— begin —

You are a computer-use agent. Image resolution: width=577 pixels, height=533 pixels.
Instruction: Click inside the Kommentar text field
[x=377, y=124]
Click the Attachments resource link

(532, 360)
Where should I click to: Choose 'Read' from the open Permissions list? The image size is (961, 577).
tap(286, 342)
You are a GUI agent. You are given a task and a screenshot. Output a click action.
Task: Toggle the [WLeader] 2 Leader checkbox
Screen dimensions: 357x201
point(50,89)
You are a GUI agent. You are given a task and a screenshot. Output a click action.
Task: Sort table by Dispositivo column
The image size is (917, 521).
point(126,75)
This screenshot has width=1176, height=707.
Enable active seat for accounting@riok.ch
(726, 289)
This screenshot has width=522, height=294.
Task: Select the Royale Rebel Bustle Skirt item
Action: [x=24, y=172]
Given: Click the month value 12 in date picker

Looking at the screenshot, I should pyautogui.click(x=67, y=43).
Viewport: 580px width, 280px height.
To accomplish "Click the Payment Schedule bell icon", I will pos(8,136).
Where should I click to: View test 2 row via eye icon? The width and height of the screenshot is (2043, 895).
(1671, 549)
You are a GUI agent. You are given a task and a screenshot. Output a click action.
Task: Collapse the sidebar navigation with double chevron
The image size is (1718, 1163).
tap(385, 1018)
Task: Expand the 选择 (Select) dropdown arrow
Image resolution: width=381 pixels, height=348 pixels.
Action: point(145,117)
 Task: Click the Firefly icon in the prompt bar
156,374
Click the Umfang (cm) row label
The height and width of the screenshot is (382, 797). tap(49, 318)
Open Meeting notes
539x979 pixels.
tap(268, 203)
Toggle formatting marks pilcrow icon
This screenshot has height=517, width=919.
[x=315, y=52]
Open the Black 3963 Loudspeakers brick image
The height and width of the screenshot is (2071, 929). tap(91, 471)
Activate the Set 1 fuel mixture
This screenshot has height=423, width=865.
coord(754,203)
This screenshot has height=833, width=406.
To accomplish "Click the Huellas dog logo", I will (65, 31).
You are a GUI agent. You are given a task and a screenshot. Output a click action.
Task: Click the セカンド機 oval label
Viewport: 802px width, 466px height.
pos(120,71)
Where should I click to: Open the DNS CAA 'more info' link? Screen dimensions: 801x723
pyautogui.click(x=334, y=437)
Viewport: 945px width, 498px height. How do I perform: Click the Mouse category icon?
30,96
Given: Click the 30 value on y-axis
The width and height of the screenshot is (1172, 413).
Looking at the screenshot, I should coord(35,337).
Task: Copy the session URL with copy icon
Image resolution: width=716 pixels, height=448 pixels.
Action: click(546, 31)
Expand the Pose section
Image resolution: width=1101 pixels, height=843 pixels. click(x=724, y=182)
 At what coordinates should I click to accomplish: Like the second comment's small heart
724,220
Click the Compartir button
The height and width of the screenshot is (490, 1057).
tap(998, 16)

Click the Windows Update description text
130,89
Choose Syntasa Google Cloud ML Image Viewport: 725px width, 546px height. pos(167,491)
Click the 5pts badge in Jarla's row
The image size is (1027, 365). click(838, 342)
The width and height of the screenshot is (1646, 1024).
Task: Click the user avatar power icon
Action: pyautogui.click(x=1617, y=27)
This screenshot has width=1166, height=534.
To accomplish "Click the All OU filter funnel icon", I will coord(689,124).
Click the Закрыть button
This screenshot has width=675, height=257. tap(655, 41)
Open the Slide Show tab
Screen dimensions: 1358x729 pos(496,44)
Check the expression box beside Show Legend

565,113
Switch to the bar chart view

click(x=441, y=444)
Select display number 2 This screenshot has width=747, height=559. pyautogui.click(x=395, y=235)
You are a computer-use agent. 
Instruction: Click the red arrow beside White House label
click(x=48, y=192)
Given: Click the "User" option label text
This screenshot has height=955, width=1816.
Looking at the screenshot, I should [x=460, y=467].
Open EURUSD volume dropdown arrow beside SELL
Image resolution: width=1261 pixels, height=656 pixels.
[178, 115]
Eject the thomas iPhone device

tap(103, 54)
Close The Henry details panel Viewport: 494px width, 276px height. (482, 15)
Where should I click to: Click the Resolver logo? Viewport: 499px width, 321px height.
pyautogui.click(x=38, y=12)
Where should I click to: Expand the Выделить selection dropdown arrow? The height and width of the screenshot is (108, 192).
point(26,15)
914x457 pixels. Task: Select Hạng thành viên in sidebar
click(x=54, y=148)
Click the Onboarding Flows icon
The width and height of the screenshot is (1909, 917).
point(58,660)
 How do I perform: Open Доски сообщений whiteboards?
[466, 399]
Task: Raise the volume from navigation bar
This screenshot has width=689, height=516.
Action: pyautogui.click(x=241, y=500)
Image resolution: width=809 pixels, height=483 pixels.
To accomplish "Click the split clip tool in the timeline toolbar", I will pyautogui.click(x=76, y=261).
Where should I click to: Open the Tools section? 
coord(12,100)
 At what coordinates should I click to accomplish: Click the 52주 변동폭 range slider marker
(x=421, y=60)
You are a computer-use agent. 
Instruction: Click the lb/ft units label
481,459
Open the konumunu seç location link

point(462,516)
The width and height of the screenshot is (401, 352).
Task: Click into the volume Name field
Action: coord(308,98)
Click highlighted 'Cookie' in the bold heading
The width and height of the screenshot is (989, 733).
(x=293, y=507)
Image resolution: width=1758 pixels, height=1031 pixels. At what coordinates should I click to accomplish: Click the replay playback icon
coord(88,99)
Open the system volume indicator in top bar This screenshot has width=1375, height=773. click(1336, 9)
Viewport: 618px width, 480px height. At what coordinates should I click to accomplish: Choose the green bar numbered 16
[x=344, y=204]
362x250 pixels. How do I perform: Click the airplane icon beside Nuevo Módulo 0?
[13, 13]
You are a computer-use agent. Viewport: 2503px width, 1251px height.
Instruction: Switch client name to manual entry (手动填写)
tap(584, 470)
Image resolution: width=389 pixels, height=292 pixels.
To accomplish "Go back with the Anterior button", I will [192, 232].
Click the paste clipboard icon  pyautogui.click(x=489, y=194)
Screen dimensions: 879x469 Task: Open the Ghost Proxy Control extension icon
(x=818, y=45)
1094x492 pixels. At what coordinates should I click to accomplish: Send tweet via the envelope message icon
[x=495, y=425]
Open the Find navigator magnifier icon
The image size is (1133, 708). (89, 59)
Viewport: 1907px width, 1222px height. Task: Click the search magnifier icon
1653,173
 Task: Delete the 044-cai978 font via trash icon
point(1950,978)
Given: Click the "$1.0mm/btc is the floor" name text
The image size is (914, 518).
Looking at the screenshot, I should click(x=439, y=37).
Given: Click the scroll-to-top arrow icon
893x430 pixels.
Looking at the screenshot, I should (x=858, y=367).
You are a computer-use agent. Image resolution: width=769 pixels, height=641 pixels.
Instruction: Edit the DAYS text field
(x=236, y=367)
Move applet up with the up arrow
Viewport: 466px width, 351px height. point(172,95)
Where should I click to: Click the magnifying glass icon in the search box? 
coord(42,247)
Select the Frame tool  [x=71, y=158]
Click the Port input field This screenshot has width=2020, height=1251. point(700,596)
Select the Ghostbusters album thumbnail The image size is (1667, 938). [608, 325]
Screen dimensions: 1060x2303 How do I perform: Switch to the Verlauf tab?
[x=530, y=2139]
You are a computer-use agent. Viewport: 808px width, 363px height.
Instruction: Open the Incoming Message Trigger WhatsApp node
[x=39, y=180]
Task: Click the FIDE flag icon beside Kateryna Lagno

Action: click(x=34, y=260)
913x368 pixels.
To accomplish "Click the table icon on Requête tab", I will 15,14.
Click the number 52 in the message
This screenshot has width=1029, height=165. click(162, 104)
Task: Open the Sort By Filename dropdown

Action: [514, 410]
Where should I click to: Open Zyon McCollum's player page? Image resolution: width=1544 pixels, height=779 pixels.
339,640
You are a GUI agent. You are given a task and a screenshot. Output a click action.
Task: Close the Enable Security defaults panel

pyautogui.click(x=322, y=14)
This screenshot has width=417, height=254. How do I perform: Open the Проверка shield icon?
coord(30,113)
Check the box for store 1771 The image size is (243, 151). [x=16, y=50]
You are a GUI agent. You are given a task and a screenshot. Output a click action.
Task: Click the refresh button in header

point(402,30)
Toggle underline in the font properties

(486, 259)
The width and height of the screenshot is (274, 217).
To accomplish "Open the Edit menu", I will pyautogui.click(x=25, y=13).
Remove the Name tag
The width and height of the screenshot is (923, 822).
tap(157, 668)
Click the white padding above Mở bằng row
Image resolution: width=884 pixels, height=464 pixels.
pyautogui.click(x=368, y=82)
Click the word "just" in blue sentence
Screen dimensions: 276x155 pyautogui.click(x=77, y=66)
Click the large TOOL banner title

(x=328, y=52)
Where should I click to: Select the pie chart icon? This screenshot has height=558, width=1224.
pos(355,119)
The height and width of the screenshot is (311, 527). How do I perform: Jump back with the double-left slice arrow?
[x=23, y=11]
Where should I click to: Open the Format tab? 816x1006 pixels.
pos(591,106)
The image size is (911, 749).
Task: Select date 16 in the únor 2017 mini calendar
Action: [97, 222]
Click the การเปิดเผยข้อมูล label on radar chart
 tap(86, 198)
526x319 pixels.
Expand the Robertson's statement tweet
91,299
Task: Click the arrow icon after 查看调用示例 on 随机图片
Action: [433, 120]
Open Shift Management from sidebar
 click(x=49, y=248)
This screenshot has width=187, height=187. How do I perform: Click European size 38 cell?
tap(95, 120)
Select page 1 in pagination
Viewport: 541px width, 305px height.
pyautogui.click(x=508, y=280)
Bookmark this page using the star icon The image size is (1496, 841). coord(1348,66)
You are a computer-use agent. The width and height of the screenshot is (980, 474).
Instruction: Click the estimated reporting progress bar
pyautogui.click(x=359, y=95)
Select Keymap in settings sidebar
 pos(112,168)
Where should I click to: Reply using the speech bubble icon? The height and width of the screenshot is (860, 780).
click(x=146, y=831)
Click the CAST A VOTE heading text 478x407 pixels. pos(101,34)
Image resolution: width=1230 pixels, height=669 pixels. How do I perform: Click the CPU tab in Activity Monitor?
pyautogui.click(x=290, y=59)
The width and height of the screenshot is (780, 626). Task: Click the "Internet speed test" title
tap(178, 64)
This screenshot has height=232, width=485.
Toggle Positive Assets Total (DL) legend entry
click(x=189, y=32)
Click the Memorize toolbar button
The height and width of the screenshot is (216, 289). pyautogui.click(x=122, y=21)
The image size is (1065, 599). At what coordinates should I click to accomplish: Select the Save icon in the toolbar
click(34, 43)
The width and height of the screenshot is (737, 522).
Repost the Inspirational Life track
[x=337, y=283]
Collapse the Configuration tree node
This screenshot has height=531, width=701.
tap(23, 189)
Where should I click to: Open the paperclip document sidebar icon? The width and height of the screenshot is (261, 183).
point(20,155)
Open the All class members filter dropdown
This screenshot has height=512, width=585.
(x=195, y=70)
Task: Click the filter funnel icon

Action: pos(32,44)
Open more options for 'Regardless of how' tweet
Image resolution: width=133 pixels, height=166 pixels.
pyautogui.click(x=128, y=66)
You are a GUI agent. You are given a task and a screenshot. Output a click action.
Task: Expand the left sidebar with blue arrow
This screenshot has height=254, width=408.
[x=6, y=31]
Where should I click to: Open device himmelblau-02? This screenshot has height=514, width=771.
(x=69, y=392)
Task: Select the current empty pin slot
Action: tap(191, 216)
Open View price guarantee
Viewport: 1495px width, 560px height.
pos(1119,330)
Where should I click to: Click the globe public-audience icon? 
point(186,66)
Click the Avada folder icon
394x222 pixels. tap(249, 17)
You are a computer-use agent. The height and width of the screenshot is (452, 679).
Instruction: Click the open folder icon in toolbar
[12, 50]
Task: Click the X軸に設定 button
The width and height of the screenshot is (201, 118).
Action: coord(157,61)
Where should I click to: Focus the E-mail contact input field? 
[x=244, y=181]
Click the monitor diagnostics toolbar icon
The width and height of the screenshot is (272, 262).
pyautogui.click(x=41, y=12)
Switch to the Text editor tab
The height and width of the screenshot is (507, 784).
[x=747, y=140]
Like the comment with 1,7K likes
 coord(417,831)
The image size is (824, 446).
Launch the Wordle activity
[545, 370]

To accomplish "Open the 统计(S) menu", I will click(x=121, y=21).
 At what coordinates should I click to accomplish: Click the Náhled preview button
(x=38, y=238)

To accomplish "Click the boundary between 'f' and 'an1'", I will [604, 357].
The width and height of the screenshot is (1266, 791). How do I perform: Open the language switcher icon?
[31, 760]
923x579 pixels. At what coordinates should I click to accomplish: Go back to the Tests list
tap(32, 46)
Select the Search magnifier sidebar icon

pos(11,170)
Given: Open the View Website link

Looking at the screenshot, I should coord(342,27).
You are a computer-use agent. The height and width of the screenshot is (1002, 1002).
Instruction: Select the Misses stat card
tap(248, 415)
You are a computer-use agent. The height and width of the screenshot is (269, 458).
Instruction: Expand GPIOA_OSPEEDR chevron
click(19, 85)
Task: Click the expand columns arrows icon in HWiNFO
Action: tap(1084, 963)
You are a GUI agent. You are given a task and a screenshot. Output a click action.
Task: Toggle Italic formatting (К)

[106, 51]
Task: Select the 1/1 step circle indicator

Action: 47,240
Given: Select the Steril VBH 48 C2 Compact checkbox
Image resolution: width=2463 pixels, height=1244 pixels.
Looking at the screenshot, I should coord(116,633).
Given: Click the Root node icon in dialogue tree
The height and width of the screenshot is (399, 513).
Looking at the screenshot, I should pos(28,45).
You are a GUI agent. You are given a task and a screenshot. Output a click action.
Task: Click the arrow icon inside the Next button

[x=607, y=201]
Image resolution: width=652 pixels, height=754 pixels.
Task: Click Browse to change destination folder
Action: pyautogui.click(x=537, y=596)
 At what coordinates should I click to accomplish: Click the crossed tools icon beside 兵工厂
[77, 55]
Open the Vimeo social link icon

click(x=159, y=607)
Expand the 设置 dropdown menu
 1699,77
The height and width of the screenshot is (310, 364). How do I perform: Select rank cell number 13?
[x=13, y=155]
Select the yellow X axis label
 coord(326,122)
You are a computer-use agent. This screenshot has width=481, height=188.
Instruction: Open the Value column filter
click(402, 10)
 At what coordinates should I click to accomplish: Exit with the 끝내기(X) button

— end —

Starting with the first line of the entries and going on through the line with "point(50,89)", render those lines as a numbered list, leaving out any blank lines.

1. You are a computer-use agent. Image resolution: width=577 pixels, height=533 pixels.
2. Instruction: Click inside the Kommentar text field
3. [x=377, y=124]
4. Click the Attachments resource link
5. (532, 360)
6. Where should I click to: Choose 'Read' from the open Permissions list? The image size is (961, 577).
7. tap(286, 342)
8. You are a GUI agent. You are given a task and a screenshot. Output a click action.
9. Task: Toggle the [WLeader] 2 Leader checkbox
10. Screen dimensions: 357x201
11. point(50,89)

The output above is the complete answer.